* _Required work_
Only the lines from the line holding "Where should I click to: Open the <当前用户>" through the final line of the entries below are to be returned, exactly as they stand.

--- Excerpted data Enclosed Below ---

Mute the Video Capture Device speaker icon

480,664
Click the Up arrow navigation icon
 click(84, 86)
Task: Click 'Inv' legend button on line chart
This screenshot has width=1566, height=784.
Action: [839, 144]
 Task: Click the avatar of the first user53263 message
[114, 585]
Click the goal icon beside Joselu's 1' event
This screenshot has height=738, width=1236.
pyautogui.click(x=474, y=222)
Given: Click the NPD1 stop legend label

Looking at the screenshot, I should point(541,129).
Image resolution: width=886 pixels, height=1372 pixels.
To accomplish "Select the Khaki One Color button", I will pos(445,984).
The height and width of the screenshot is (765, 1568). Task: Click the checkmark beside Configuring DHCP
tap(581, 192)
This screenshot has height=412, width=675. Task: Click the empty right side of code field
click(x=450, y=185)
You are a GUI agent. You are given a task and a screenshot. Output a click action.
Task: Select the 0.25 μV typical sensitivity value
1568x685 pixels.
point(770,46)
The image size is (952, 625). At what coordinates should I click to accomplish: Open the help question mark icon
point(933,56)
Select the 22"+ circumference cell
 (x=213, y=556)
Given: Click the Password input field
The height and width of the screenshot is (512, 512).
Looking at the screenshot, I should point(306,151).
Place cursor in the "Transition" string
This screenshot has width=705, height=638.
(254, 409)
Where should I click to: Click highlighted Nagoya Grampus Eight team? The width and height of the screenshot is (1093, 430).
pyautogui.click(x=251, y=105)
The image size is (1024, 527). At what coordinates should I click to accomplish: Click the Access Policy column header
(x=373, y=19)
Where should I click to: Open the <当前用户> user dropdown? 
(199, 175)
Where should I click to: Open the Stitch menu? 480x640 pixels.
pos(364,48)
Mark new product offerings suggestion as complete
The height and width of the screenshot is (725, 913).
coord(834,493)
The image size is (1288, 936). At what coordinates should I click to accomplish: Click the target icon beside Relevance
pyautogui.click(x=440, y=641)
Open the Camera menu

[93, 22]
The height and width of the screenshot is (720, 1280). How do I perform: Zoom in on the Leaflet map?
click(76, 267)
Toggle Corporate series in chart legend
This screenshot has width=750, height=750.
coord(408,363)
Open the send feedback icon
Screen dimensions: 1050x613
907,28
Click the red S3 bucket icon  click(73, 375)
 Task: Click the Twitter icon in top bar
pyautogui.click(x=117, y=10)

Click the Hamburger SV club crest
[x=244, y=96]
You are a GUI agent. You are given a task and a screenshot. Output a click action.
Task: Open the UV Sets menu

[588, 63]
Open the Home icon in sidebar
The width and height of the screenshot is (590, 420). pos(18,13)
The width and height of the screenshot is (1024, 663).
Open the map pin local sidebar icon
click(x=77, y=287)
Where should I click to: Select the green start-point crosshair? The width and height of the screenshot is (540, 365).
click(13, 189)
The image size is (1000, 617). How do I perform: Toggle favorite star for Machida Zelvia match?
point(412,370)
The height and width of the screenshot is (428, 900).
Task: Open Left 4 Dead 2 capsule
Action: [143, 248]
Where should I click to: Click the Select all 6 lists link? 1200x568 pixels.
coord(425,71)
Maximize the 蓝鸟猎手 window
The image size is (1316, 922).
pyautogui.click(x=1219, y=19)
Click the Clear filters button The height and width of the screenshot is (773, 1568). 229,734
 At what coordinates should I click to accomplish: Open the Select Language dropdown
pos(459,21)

--- End of Enclosed Excerpted data ---

* _Answer to this exercise_
Where should I click to: Open the <当前用户> user dropdown? 
(199, 175)
Where should I click to: Open the Stitch menu? 480x640 pixels.
pos(364,48)
Mark new product offerings suggestion as complete
The height and width of the screenshot is (725, 913).
coord(834,493)
The image size is (1288, 936). At what coordinates should I click to accomplish: Click the target icon beside Relevance
pyautogui.click(x=440, y=641)
Open the Camera menu

[93, 22]
The height and width of the screenshot is (720, 1280). How do I perform: Zoom in on the Leaflet map?
click(76, 267)
Toggle Corporate series in chart legend
This screenshot has width=750, height=750.
coord(408,363)
Open the send feedback icon
Screen dimensions: 1050x613
907,28
Click the red S3 bucket icon  click(73, 375)
 Task: Click the Twitter icon in top bar
pyautogui.click(x=117, y=10)

Click the Hamburger SV club crest
[x=244, y=96]
You are a GUI agent. You are given a task and a screenshot. Output a click action.
Task: Open the UV Sets menu

[588, 63]
Open the Home icon in sidebar
The width and height of the screenshot is (590, 420). pos(18,13)
The width and height of the screenshot is (1024, 663).
Open the map pin local sidebar icon
click(x=77, y=287)
Where should I click to: Select the green start-point crosshair? The width and height of the screenshot is (540, 365).
click(13, 189)
The image size is (1000, 617). How do I perform: Toggle favorite star for Machida Zelvia match?
point(412,370)
The height and width of the screenshot is (428, 900).
Task: Open Left 4 Dead 2 capsule
Action: [143, 248]
Where should I click to: Click the Select all 6 lists link? 1200x568 pixels.
coord(425,71)
Maximize the 蓝鸟猎手 window
The image size is (1316, 922).
pyautogui.click(x=1219, y=19)
Click the Clear filters button The height and width of the screenshot is (773, 1568). 229,734
 At what coordinates should I click to accomplish: Open the Select Language dropdown
pos(459,21)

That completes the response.